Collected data
────

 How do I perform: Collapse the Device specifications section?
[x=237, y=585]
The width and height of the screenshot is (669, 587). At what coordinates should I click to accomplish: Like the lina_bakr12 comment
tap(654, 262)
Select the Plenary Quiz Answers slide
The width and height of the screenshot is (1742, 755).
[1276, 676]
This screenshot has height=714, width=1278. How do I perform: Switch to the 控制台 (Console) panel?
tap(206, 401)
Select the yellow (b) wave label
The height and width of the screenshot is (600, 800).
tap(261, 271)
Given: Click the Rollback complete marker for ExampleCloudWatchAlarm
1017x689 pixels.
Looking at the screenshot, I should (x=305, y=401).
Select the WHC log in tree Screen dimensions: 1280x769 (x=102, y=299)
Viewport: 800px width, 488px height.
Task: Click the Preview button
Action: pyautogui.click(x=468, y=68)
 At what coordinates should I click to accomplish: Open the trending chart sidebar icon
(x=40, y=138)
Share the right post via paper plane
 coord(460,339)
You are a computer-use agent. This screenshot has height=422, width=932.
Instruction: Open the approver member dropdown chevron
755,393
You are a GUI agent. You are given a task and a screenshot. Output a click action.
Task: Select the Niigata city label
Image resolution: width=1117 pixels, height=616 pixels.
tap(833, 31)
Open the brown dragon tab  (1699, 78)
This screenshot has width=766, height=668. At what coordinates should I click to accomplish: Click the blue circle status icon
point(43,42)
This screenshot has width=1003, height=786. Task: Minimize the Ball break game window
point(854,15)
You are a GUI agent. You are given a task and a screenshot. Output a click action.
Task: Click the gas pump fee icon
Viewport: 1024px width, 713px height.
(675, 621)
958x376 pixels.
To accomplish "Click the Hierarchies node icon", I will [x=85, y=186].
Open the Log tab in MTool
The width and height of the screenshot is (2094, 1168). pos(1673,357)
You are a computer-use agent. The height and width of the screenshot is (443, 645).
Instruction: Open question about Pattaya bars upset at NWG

────

ABOUT THIS EXERCISE
Transcribe the data in full, matching every line exactly.

EXPECTED OUTPUT
 How do I perform: Collapse the Device specifications section?
[x=237, y=585]
The width and height of the screenshot is (669, 587). At what coordinates should I click to accomplish: Like the lina_bakr12 comment
tap(654, 262)
Select the Plenary Quiz Answers slide
The width and height of the screenshot is (1742, 755).
[1276, 676]
This screenshot has height=714, width=1278. How do I perform: Switch to the 控制台 (Console) panel?
tap(206, 401)
Select the yellow (b) wave label
The height and width of the screenshot is (600, 800).
tap(261, 271)
Given: Click the Rollback complete marker for ExampleCloudWatchAlarm
1017x689 pixels.
Looking at the screenshot, I should (x=305, y=401).
Select the WHC log in tree Screen dimensions: 1280x769 (x=102, y=299)
Viewport: 800px width, 488px height.
Task: Click the Preview button
Action: pyautogui.click(x=468, y=68)
 At what coordinates should I click to accomplish: Open the trending chart sidebar icon
(x=40, y=138)
Share the right post via paper plane
 coord(460,339)
You are a computer-use agent. This screenshot has height=422, width=932.
Instruction: Open the approver member dropdown chevron
755,393
You are a GUI agent. You are given a task and a screenshot. Output a click action.
Task: Select the Niigata city label
Image resolution: width=1117 pixels, height=616 pixels.
tap(833, 31)
Open the brown dragon tab  (1699, 78)
This screenshot has width=766, height=668. At what coordinates should I click to accomplish: Click the blue circle status icon
point(43,42)
This screenshot has width=1003, height=786. Task: Minimize the Ball break game window
point(854,15)
You are a GUI agent. You are given a task and a screenshot. Output a click action.
Task: Click the gas pump fee icon
Viewport: 1024px width, 713px height.
(675, 621)
958x376 pixels.
To accomplish "Click the Hierarchies node icon", I will [x=85, y=186].
Open the Log tab in MTool
The width and height of the screenshot is (2094, 1168). pos(1673,357)
You are a computer-use agent. The height and width of the screenshot is (443, 645).
Instruction: Open question about Pattaya bars upset at NWG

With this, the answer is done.